Reproduce, character for character, the entries from their opening line through the line with "Task: Expand the Прямоуг. dropdown arrow".

BEGIN Data supplied

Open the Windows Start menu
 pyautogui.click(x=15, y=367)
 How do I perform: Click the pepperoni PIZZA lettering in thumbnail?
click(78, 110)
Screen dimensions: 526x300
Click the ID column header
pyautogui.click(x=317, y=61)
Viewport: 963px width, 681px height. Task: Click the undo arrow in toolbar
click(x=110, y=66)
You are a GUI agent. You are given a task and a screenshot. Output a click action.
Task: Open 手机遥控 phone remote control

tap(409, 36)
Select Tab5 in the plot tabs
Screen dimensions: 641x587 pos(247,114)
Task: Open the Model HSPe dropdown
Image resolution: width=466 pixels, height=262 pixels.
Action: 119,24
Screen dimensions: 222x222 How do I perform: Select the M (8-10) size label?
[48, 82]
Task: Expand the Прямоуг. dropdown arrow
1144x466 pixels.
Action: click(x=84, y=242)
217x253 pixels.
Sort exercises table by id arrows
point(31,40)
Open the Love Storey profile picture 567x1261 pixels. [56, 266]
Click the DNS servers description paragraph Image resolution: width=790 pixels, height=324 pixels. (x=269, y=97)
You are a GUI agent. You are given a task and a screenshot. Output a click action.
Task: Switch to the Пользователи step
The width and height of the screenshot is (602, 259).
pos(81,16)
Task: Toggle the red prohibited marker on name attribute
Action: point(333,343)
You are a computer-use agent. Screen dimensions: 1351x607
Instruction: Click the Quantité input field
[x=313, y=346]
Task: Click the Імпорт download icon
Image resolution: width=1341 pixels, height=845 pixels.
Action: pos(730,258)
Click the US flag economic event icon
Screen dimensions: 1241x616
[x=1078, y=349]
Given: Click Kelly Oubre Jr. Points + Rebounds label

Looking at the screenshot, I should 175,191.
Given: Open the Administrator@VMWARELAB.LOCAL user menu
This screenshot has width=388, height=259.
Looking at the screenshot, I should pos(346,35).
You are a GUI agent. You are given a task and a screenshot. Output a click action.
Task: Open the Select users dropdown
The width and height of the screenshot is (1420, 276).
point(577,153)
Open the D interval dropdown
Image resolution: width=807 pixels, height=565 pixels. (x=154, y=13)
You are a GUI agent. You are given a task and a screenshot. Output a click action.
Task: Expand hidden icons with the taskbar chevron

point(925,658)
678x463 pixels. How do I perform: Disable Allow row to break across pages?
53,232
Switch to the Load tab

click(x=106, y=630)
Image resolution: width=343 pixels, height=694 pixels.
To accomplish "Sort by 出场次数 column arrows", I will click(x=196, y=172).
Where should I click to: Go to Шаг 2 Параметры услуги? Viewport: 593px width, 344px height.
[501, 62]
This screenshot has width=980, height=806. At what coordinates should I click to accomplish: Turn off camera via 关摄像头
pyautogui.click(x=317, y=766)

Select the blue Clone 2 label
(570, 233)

END Data supplied

• **Solved problem**:
Open the Windows Start menu
 pyautogui.click(x=15, y=367)
 How do I perform: Click the pepperoni PIZZA lettering in thumbnail?
click(78, 110)
Screen dimensions: 526x300
Click the ID column header
pyautogui.click(x=317, y=61)
Viewport: 963px width, 681px height. Task: Click the undo arrow in toolbar
click(x=110, y=66)
You are a GUI agent. You are given a task and a screenshot. Output a click action.
Task: Open 手机遥控 phone remote control

tap(409, 36)
Select Tab5 in the plot tabs
Screen dimensions: 641x587 pos(247,114)
Task: Open the Model HSPe dropdown
Image resolution: width=466 pixels, height=262 pixels.
Action: 119,24
Screen dimensions: 222x222 How do I perform: Select the M (8-10) size label?
[48, 82]
Task: Expand the Прямоуг. dropdown arrow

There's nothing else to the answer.